NASA Sets Critical Launch of Untested Rocket

The space agency's next-generation rocket gets its first test launch Oct. 27 from Kennedy Space Center. The Ares I-X rocket is designed to launch the Orion spacecrafts into space for low-orbit flights to the International Space Station and, eventually, the moon as NASA phases out the space shuttle fleet by the end of next year.

NASA plans a $445 million, 2-minute test launch of its experimental test booster rocket Ares I-X Oct. 27. Barring weather delays, which forecasters predict is likely, the Ares I-X is scheduled for an 8 a.m. EDT launch from Kennedy Space Center's Launch Pad 39B.
The Ares I-X is currently scheduled to become NASA's primary launch vehicle after the space shuttle is retired at the end of next year. The rocket is designed to launch the Orion spacecrafts into space for low-orbit flights to the ISS (International Space Station) and, eventually, the moon.
The Oct. 27 launch is scheduled to last approximately 2 minutes as it arches toward space but falls short of reaching orbit. The test launch involves an actual solid-rocket first stage with a mock second stage and dummy capsule to approximate the actual weight and size of an actual Ares launch.

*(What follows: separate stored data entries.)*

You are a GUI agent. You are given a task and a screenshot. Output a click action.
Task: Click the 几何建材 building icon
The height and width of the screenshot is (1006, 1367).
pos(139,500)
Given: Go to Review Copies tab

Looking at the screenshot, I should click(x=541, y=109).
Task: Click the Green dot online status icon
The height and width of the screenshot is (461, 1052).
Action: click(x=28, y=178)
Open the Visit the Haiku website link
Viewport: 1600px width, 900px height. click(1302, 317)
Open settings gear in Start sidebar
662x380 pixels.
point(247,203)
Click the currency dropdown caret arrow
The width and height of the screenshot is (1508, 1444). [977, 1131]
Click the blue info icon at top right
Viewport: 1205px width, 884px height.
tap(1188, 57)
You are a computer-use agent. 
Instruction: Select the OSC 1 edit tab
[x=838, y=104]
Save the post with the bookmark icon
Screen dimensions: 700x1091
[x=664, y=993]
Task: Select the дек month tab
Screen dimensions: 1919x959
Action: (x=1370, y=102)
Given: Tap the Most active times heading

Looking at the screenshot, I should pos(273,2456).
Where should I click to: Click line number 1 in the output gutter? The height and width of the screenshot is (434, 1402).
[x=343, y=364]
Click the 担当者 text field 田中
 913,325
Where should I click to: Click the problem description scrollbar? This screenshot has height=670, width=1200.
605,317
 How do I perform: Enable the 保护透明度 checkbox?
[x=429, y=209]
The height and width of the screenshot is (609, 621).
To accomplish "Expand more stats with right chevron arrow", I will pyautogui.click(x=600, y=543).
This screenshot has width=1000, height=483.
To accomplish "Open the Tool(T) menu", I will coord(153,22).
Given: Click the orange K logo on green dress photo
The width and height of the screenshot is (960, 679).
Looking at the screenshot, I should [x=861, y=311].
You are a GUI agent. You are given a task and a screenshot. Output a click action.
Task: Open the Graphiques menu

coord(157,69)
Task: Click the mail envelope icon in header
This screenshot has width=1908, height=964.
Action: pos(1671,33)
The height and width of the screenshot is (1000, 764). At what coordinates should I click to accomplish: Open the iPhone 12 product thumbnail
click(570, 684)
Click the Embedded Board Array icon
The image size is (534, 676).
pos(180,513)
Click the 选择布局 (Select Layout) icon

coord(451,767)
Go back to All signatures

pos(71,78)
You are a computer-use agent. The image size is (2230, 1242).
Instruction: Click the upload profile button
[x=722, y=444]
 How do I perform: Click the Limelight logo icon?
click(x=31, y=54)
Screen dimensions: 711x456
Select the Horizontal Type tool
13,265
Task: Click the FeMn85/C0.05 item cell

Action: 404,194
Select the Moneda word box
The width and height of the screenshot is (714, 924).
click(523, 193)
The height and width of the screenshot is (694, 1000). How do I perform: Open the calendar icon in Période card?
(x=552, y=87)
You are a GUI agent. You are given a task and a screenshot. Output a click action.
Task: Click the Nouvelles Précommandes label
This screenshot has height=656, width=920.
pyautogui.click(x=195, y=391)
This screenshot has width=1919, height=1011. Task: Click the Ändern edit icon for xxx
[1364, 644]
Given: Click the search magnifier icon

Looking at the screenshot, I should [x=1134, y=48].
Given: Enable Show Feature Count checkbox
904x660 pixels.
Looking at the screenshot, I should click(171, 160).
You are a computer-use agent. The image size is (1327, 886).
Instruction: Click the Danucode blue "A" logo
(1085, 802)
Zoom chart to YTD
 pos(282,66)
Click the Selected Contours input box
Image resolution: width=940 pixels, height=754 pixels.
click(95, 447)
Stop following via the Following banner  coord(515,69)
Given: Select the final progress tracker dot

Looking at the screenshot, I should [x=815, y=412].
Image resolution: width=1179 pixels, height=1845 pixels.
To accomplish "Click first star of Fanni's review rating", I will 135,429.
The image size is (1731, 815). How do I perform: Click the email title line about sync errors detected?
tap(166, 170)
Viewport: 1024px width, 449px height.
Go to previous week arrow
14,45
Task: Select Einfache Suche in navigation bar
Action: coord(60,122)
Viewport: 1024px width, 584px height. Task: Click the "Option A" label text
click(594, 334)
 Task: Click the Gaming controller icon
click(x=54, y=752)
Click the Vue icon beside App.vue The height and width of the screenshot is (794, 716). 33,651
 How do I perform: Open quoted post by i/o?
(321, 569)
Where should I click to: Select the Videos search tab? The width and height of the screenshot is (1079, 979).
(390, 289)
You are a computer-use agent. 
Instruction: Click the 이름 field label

NASA weather officer Kathy Winters said Oct. 26 there is a 60 percent chance of "no go" conditions on the morning of the launch. The weather chances improve for an Oct. 28 launch.
The flight test will provide NASA with an early opportunity to test and prove flight characteristics, hardware, facilities and ground operations associated with the Ares I. During the launch, more than 700 sensors will be on board, feeding back detailed measurements of the rocket's path and performance. Cameras on the ground and aboard planes monitoring the launch will provide NASA with a detailed trajectory analysis.
According to the U.S. Human Space Flight Plans Committee appointed by President Obama to review the future plans for NASA, multiple questions surround the Ares program. "I think there is an argument that it was a sensible program to begin with," former Lockheed Martin executive and head of the review committee Norman Augustine said at a National Press Club event last week. "There is a real question whether it's a sensible program today."
They key question surrounding NASA's plans, the panel said, is money or, more specifically, the lack of it. NASA has already spent almost $6.9 billion on a plan centered on the Ares launch rocket to be back on the moon by 2020 to establish a lunar outpost for future space expeditions. NASA continues to spend $300 million a month on the program.
According to NASA's current plans, the International Space Station will be retired at the end of 2015, another conclusion that the Augustine panel disputed.
The committee also noted the NASA's current plan to decommission the space shuttle fleet at the end of next year was unrealistic and should be funded through at least 2011. The panel said that the projected flight rate through 2010 is nearly twice that of the actual flight rate since the Columbia disaster.
As with the history of NASA, it's only a matter of funding, and Augustine said the current program "is at a tipping point where either additional funds must be provided or the exploration program first instituted by President Kennedy must be abandoned at least for the time being."
The Ares I rocket under development, Augustine said, is a "very expensive vehicle" and not likely to fulfill its mission without "a major funding upgrade."